Atmospheric phenomena fundamentally influence the laser beam properties along the atmospheric propagation path. Atmospheric effects reduce the beam intensity, diminish the positioning accuracy of the laser beam, and impair the quality of transferred information. The evaluation of the long-distance laser performance includes the knowledge of the corresponding optical turbulence and atmospheric transmissivity. Weather measuring techniques in accordance with the demands of the propagation experiment and a continuously recorded optical turbulence are intended to permit the locally derived data to be evaluated in comparison to national and international standards.
The parameter of the refractive structure function Cn2 is derived by a commercial scintillometer (1 mW @ 670 nm) designed for measuring distances between 50 m and 250 m. The optical turbulence is recorded for a standard distance of 126 m and a standard height of 1m above ground corresponding to the standard height of the propagated laser beam.

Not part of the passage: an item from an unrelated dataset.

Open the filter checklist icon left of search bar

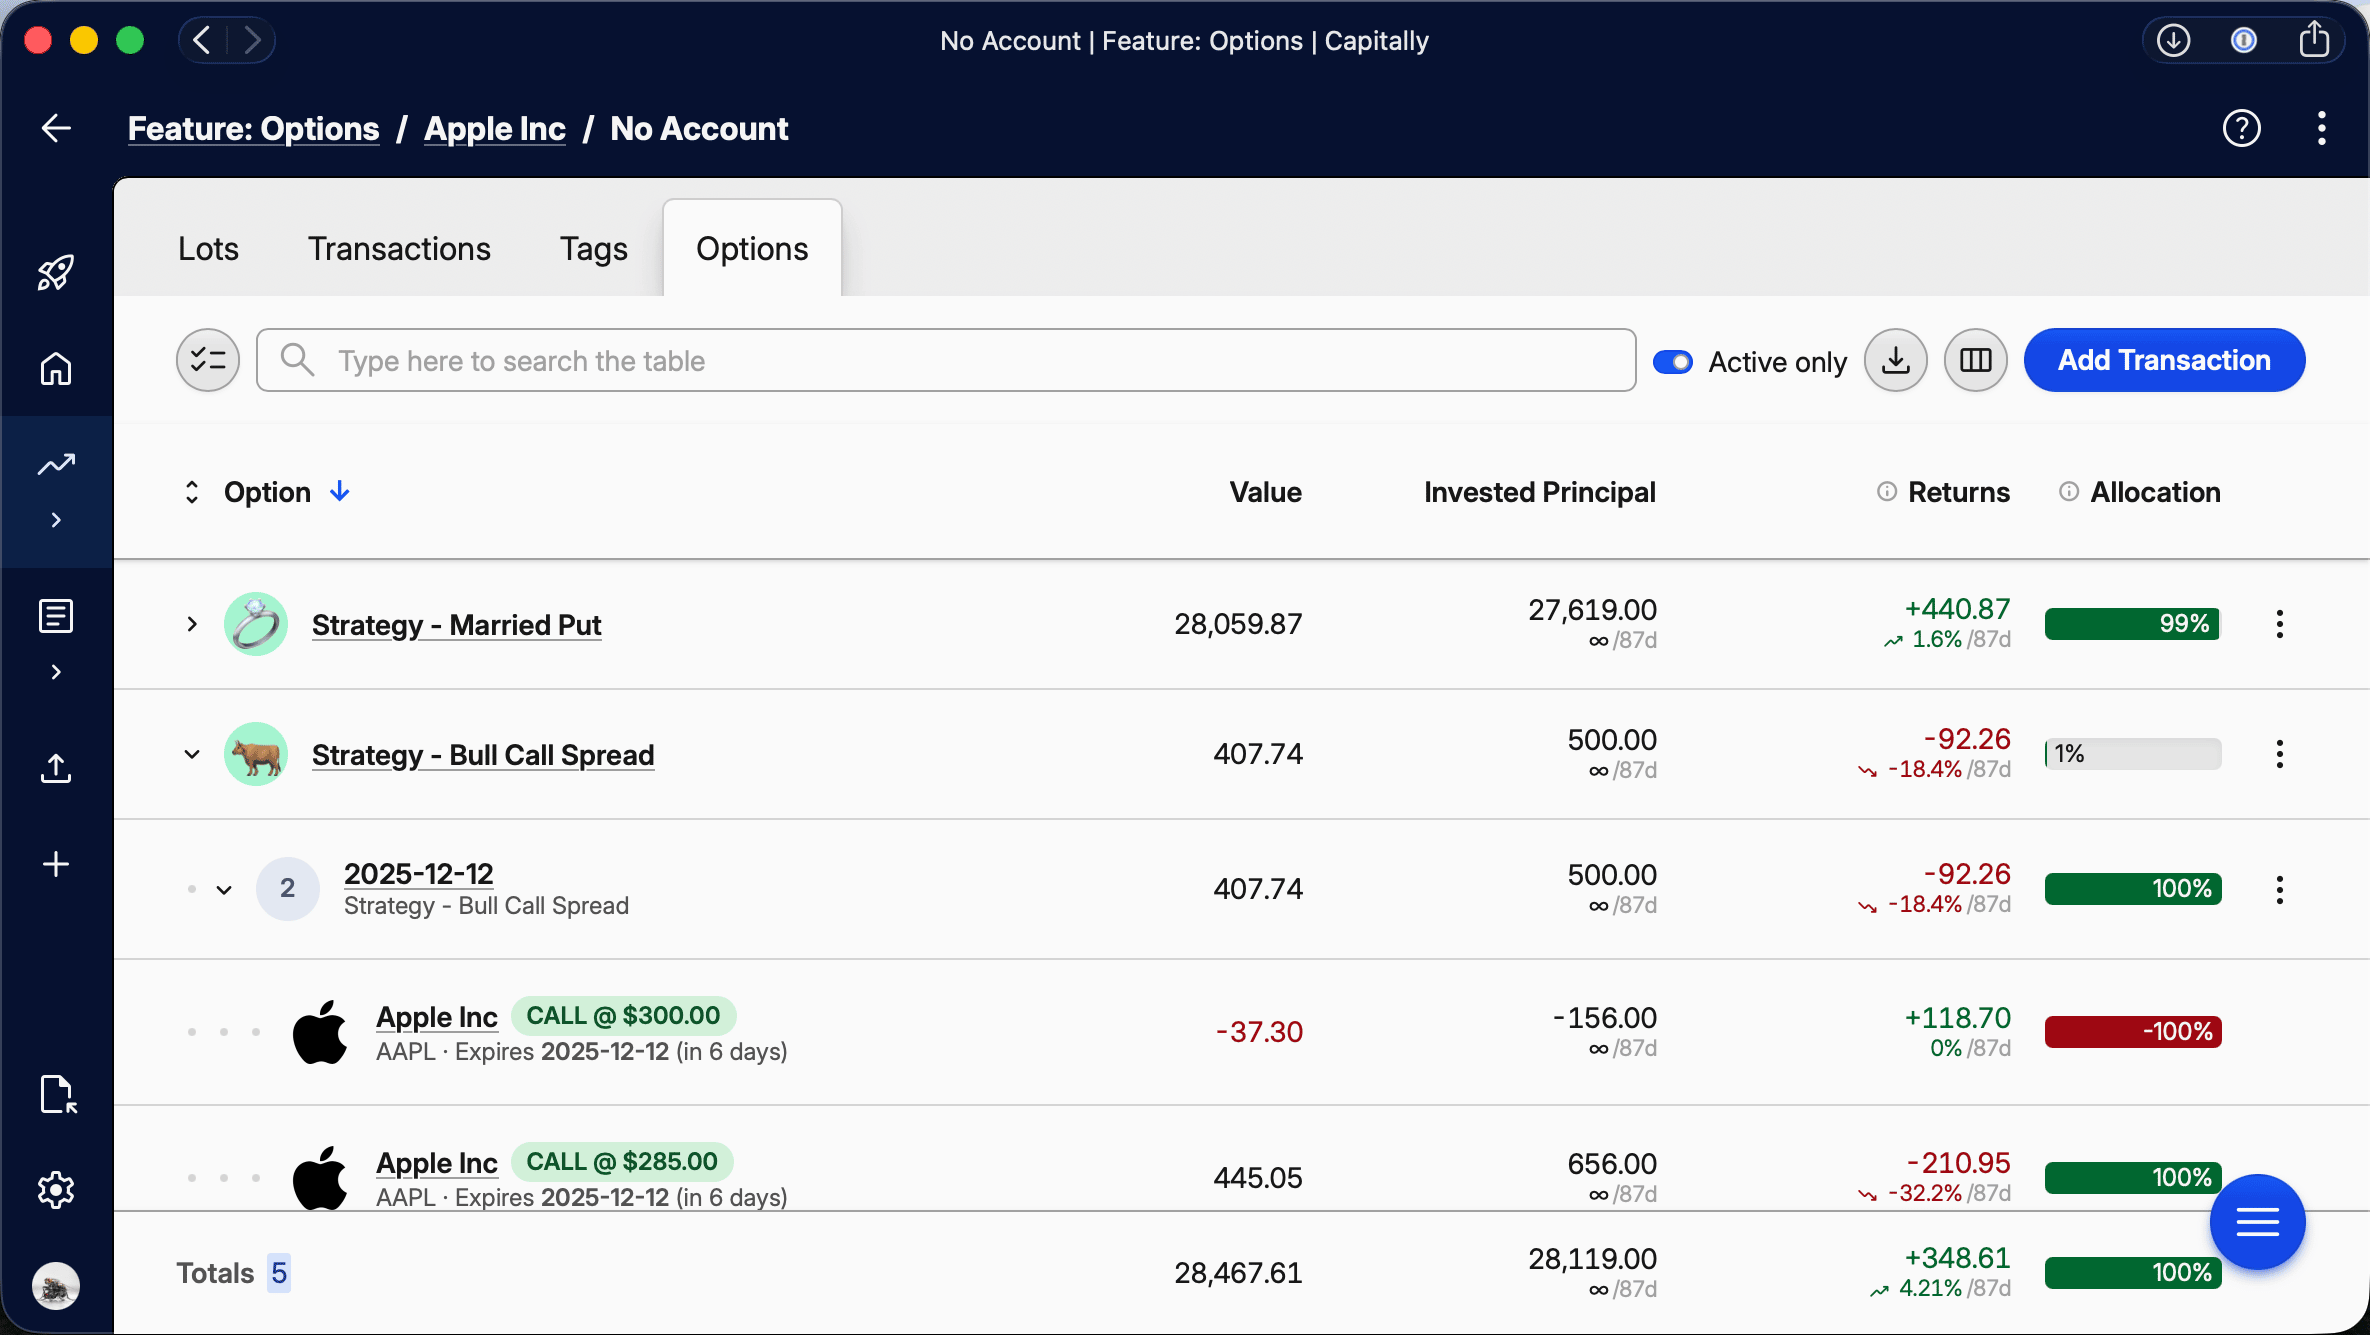pos(207,360)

The visual range due to precipitation, fog, and aerosols is measured at the same height. The influence of precipitation is monitored by a laser distrometer (0.5 mW @ 785 nm). Fog and aerosol effects are considered by the provoked extinction of a super-broadband white light diode. Both systems indicate a visual range defined as the distance, where the radiance of the measuring beam is reduced to 2% of the initial value.
Atmospheric properties like pressure, temperatures, relative humidity, wind, and global radiation are measured conventionally. The measuring positions are located at different heights and sections along the propagation path. This arrangement provides additional information on the homogeneity of the atmospheric phenomena on the optical test range. The temperature of the asphalt surface is also measured at several positions along the propagation path. The knowledge of local air and ground temperatures allows estimations of the convective processes.
Atmospheric data are continuously measured and recorded standardized. The weather measurements accompanying the propagation experiments are performed simultaneous to the propagation tests and close by to the propagation path in the intention to describe the interaction between atmosphere and laser radiation most exactly and reliably.